So while your online business grows and becomes more successful, and your CPU consumption increases, you may find your growing website moved to a different WPX server where it will contend against smaller, less frequented websites.
Good and Bad Websites vs CPU Load
It might not make sense initially, but the websites with the largest amount of visitor traffic are not those who cause the highest CPU load.
The sites that suffer from heaviest CPU consumption rarely have large traffic. Instead, they usually suffer from bad plugins or misconfiguration, and/or have been hacked and otherwise abused.
In the battle against high CPU load, WPX and its customers do not contend with each other; they are on the same side. And that is why WPX have devised a protocol to restrict high CPU usage when it threatens to degrade the performance for other users hosted on the same server.
How Most Shared Hosts Track CPU Usage
Most shared hosting providers allocate a certain number of CPU minutes per period, and that number is a significant component of every plan.
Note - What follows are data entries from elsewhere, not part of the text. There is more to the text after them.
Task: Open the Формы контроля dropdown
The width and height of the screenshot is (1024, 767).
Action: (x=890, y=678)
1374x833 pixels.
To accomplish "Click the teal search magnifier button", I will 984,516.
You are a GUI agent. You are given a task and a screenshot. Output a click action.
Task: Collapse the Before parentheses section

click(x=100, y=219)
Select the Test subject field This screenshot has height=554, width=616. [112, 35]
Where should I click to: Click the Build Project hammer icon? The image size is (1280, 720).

CPU time tracking is simple to set up. It can be measured objectively, and this creates the illusion that it is fair.
For example, if your hosting plan comes with a 30 CPU minutes daily allowance, this means that it can:
Run at 100% CPU load for 30 minutes, or
Run at 50% CPU load for 60 minutes, or
Run at 5% CPU load 10 hours, or
Run at ~1.2% CPU load to make it through the day without being blocked for resource over-usage.
This approach to CPU resource monitoring works against everything that makes a web hosting service usable. It will punish you the moment your small website faces a growth opportunity.
Imagine that Robert Downey Jr. tweets a link to your recent fitness & wellness blog article. The merciless algorithm will let the first several hundred visitors through, and then snap its imaginary fingers. Your website will literally disappear, and subsequent RDJ’s followers will only see a server error message.
Your once in a lifetime opportunity to shine will be gone, wasted.
And while the example above is imaginary and made at least somewhat in jest, I have personally suffered from these issues in the past when relocating sites to low quality web hosts that some of my customers chose for whatever reason.
The initial 24-48 hours after the relocation are the most critical because the person who does the job needs to make sure all settings are correct, all links work, etc.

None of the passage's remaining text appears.